Although resistant to the revival of ‘gallows Romanticism’, many of the artworks produced by Bałka, Filonik and Kijewski share a preoccupation with national mythology, albeit often in skeptical and sardonic terms, as well as a deep attentiveness of Christian iconography. In works like ‘The Meditations of King Sigismund III About a Woman Fallen in Spirit’ (Rozmyślania Zygmunta Trzeciego na temat kobiety upadłej na duchu) on display in Co Słychac? in 1987 and ‘With Arm and Sword’ (Żywią i bronią, 1987), Kijewski remade Warsaw’s bronze idols in cheap materials and reorganized their heroic forms: the syrenka (mermaid) and Sigismund’s Column – icons of the revival of the Polish capital after the Second World War – were refashioned as priapic figurines motivated by carnal desires rather than by holy principles. History was presented as a kind of masturbatory farce.
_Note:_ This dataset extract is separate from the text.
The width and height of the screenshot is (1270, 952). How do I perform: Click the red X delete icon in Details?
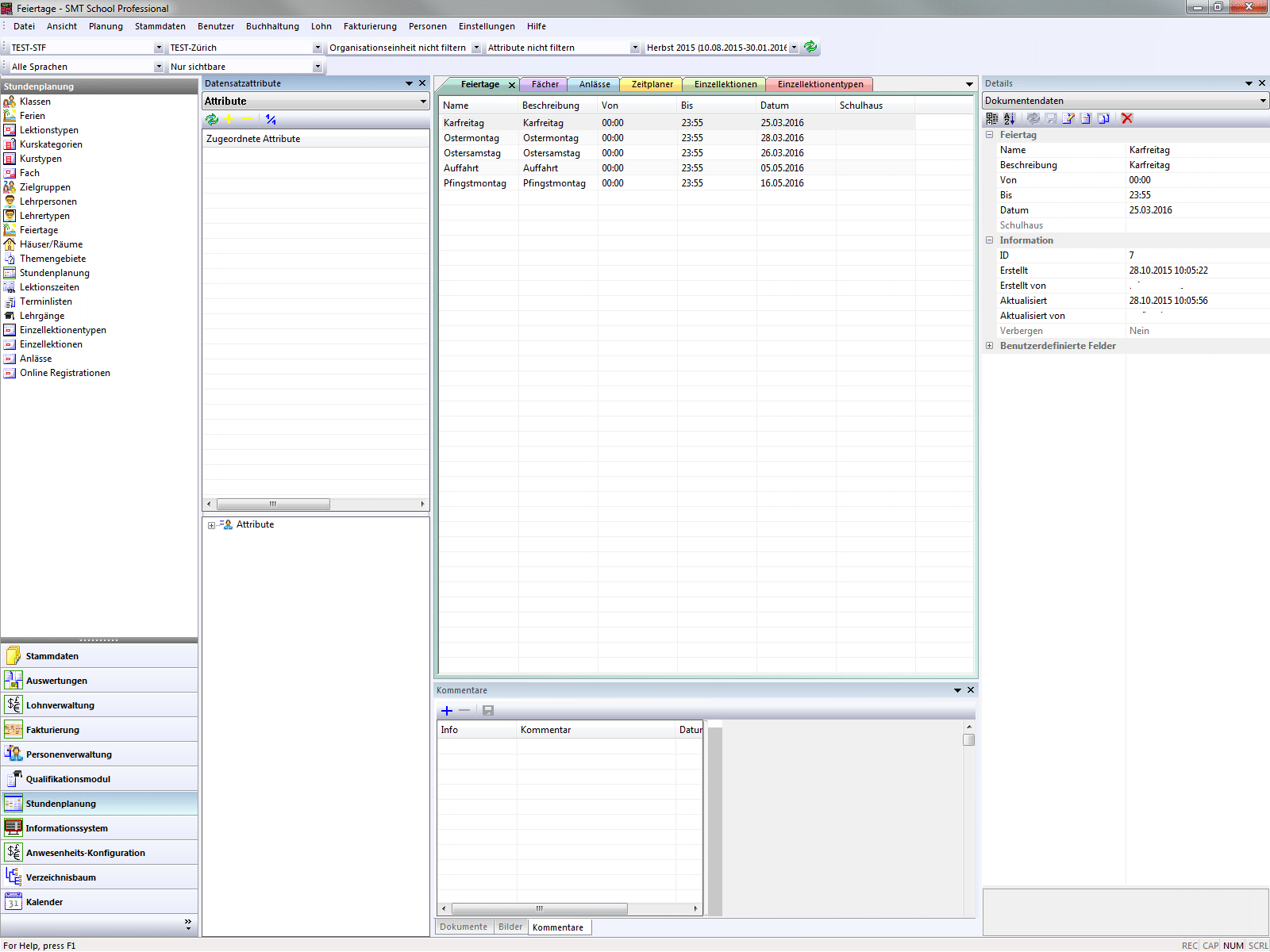click(1126, 118)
Such works belong to a vein of anti-heroism which runs through Polish culture. It is found in the plays, novels, and poems of Miron Białoszewski, Witold Gombrowicz and Stanisław Ignacy Witkiewicz and others. Preoccupied with debased matter and déclassé individuals as well as absurdity and irreverence, these writers and artists have written alternative scripts for national culture. Their ‘common’ purpose – if such a thing can be detected – was not necessarily the creation of another kind of national monument. Insisting on the necessity of actively determining (or at least struggling to determine) one’s own identity rather than being formed by culture or the interests of others, they rejected notions of fixed or ‘authentic’ Polishness.
Gombrowicz, the novelist and dramatist who left Poland in 1939 never to return, seems to have had particular resonance in the 1980s. (His ‘complete works’ – including his philosophical, opinionated and highly discursive Diaries – were published in 1986 after being largely unavailable and occasionally banned in the People’s Republic). The writer took a disdainful view of Polish romanticism. It had, he believed, created an illusion of community and what he liked to characterise as an over-mature culture, built on dreams of monumentality and grandeur drawn from Romantic history. Writing against the national grain, Gombrowicz celebrated immature, childish and clownish forms of expression. He filled the pages of his novels and diaries with slapstick humour, repetitions, slang and abrupt digressions. A skilled abductor of language and creator of neologisms, he would twist morphemes and words into new meanings. In Trans-Atlantyk (1953), for instance, ‘synczyzna’ (sonland) becomes an irreverent upstart and rival to ‘ojczyzna’ (fatherland), for instance.
The selection of the group’s German-Russian name – Neue Bieremiennost – seems to point to Gombrowicz. Looking back late in life, he reflected on the ill-fated location of the country:
It is a country between the East and the West, where Europe starts to draw to an end, a border country where the East and the West soften into each other. A country of weakened forms . . . None of the great movements of European culture has ever penetrated Poland, not the Renaissance, not the wars of religion, not the French revolution, not the industrial revolution . . . So these plains, open to every wind, had long been the scene of a great compromise between Form and its Degradation . . . This feeling of formlessness tortured the Poles, but at the same time it gave them a strange sense of liberty.[9]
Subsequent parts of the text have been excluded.